Run the image pyramid pipeline + offsets on the raw input data.
Attach the assay to a new class in the portal backend similar to [`SeqFISHViewConfBuilder`](https://github.com/hubmapconsortium/portal-visualization/blob/d9e924547d970f8469cf74881ce05cc22500b7fc/src/builders/imaging_builders.py#L113) or [`ImagePyramidViewConfBuilder`](https://github.com/hubmapconsortium/portal-visualization/blob/d9e924547d970f8469cf74881ce05cc22500b7fc/src/builders/imaging_builders.py#L58).
This will depend on how you want the layout to look to the end user.

</details>

### Sequencing Data

#### xxxx-RNA-seq

Currently, `RNA-seq` data comes as `AnnData` `h5ad` files from [Matt's pipeline](https://github.com/hubmapconsortium/salmon-rnaseq). Vitessce is able to view `AnnData` directly when saved as `zarr`. In order to visualize the data, the following steps must be taken to alter the the incoming `AnnData` `h5ad` file:

1. Chunked correctly for optimal viewing
2. Marker genes located in the `obs` part of the store (so they may be visualized as pop-overs when hovered)
3. A filter for a subset of genes (corresponding to the marker genes) is stored so that it may be rendered as a heatmap.
4. Save this altered dataset as a `.zarr` store.
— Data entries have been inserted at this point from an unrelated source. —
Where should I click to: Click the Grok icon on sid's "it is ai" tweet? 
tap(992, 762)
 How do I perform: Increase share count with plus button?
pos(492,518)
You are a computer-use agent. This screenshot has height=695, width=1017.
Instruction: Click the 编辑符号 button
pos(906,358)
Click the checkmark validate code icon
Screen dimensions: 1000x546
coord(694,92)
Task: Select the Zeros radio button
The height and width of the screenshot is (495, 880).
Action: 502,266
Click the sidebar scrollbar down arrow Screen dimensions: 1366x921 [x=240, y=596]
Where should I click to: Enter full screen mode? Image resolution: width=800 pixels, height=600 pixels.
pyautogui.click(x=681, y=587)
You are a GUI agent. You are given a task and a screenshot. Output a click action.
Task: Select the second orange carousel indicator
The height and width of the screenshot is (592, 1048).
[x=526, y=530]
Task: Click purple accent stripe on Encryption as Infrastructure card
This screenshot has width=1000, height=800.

These steps are exexuted by the [`anndata-to-ui`](https://github.com/hubmapconsortium/portal-containers/blob/dc568234c76017c7cd9644a4d15ef0f7b9d84e24/containers/anndata-to-ui/context/main.py#L17-L67) container that is run after Matt's pipeline; The view config is generated by [`RNASeqAnnDataZarrViewConfBuilder`](https://github.com/hubmapconsortium/portal-visualization/blob/d9e924547d970f8469cf74881ce05cc22500b7fc/src/builders/anndata_builders.py#L13).
Currently the portal backend cannot handle `slide-seq`, which is a spatially resolved `RNA-seq` assay, but its `ViewConfBuilder` class will look be the same as `RNASeqAnnDataZarrViewConfBuilder`, except for an additional `spatial_polygon_obsm="X_spatial"` argument to the `AnnDataWrapper` as well as a `SPATIAL` vitessce component in the view config.

#### xxxx-ATAC-seq

Currently only the (mis-named) [h5ad-to-arrow](https://github.com/hubmapconsortium/portal-containers/tree/master/containers/h5ad-to-arrow) pipeline is used to convert `h5ad` `AnnData` files to `json` that contains only the scatterplot results of the scanpy analysis.
In the future, [`vitessce-python`](https://github.com/vitessce/vitessce-python/blob/c7edf9c0057fb1e5fc53e957c0657e61b0e43b90/vitessce/wrappers.py#L543) (or something similar) should be used as a new container to process the `SnapATAC`-backed (or other method of storage) peaks for visualization in Vitessce as [genomic profiles](http://beta.vitessce.io/docs/data-file-types/index.html#genomic-profileszarr).
See [here](http://beta.vitessce.io/index.html?dataset=sn-atac-seq-hubmap-2020) for a demo what the final result will look like.

#### SNARE-seq

`SNARE-seq` is a mix of the above two modalities and its processing and visualization is still TBD.